=== Saved entries ===
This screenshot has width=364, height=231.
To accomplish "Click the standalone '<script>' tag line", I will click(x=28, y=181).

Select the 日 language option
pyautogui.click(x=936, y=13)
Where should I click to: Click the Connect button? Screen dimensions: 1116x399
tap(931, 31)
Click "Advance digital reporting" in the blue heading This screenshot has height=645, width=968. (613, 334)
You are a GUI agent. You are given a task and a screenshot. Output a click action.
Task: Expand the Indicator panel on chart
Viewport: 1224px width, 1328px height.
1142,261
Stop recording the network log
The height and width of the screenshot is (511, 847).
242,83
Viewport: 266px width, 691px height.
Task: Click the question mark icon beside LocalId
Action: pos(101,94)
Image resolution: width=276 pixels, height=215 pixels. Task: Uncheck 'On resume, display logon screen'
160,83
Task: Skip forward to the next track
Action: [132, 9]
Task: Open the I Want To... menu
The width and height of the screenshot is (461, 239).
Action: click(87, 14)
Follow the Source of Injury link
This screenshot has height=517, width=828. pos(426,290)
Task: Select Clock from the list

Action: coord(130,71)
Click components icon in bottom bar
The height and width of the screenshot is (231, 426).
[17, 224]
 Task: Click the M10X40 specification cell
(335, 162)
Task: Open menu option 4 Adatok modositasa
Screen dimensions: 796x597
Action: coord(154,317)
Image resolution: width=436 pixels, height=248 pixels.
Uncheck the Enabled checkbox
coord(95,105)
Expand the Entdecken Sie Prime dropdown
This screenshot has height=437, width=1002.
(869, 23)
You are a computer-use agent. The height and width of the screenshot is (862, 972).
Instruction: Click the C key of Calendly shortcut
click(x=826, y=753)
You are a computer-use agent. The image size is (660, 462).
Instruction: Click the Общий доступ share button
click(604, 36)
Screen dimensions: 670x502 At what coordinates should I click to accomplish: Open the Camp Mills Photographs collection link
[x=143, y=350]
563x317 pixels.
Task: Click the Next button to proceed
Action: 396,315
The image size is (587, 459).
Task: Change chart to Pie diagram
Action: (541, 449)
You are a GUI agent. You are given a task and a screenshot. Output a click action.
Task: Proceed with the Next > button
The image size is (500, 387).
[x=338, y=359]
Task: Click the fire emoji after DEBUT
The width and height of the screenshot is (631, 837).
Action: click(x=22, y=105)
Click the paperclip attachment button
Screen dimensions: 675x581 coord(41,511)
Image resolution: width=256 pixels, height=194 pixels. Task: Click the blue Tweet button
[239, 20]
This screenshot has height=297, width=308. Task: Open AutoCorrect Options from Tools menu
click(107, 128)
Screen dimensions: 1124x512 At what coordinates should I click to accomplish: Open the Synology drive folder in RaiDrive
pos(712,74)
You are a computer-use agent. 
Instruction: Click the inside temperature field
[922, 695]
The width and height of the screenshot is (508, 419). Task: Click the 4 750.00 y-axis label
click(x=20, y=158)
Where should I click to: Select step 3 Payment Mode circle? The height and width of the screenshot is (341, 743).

=== What you are asked to do ===
A verbatim restatement of all the entries above is required.

=== Output below ===
This screenshot has width=364, height=231.
To accomplish "Click the standalone '<script>' tag line", I will click(x=28, y=181).

Select the 日 language option
pyautogui.click(x=936, y=13)
Where should I click to: Click the Connect button? Screen dimensions: 1116x399
tap(931, 31)
Click "Advance digital reporting" in the blue heading This screenshot has height=645, width=968. (613, 334)
You are a GUI agent. You are given a task and a screenshot. Output a click action.
Task: Expand the Indicator panel on chart
Viewport: 1224px width, 1328px height.
1142,261
Stop recording the network log
The height and width of the screenshot is (511, 847).
242,83
Viewport: 266px width, 691px height.
Task: Click the question mark icon beside LocalId
Action: pos(101,94)
Image resolution: width=276 pixels, height=215 pixels. Task: Uncheck 'On resume, display logon screen'
160,83
Task: Skip forward to the next track
Action: [132, 9]
Task: Open the I Want To... menu
The width and height of the screenshot is (461, 239).
Action: click(87, 14)
Follow the Source of Injury link
This screenshot has height=517, width=828. pos(426,290)
Task: Select Clock from the list

Action: coord(130,71)
Click components icon in bottom bar
The height and width of the screenshot is (231, 426).
[17, 224]
 Task: Click the M10X40 specification cell
(335, 162)
Task: Open menu option 4 Adatok modositasa
Screen dimensions: 796x597
Action: coord(154,317)
Image resolution: width=436 pixels, height=248 pixels.
Uncheck the Enabled checkbox
coord(95,105)
Expand the Entdecken Sie Prime dropdown
This screenshot has height=437, width=1002.
(869, 23)
You are a computer-use agent. The height and width of the screenshot is (862, 972).
Instruction: Click the C key of Calendly shortcut
click(x=826, y=753)
You are a computer-use agent. The image size is (660, 462).
Instruction: Click the Общий доступ share button
click(604, 36)
Screen dimensions: 670x502 At what coordinates should I click to accomplish: Open the Camp Mills Photographs collection link
[x=143, y=350]
563x317 pixels.
Task: Click the Next button to proceed
Action: 396,315
The image size is (587, 459).
Task: Change chart to Pie diagram
Action: (541, 449)
You are a GUI agent. You are given a task and a screenshot. Output a click action.
Task: Proceed with the Next > button
The image size is (500, 387).
[x=338, y=359]
Task: Click the fire emoji after DEBUT
The width and height of the screenshot is (631, 837).
Action: click(x=22, y=105)
Click the paperclip attachment button
Screen dimensions: 675x581 coord(41,511)
Image resolution: width=256 pixels, height=194 pixels. Task: Click the blue Tweet button
[239, 20]
This screenshot has height=297, width=308. Task: Open AutoCorrect Options from Tools menu
click(107, 128)
Screen dimensions: 1124x512 At what coordinates should I click to accomplish: Open the Synology drive folder in RaiDrive
pos(712,74)
You are a computer-use agent. 
Instruction: Click the inside temperature field
[922, 695]
The width and height of the screenshot is (508, 419). Task: Click the 4 750.00 y-axis label
click(x=20, y=158)
Where should I click to: Select step 3 Payment Mode circle? The height and width of the screenshot is (341, 743).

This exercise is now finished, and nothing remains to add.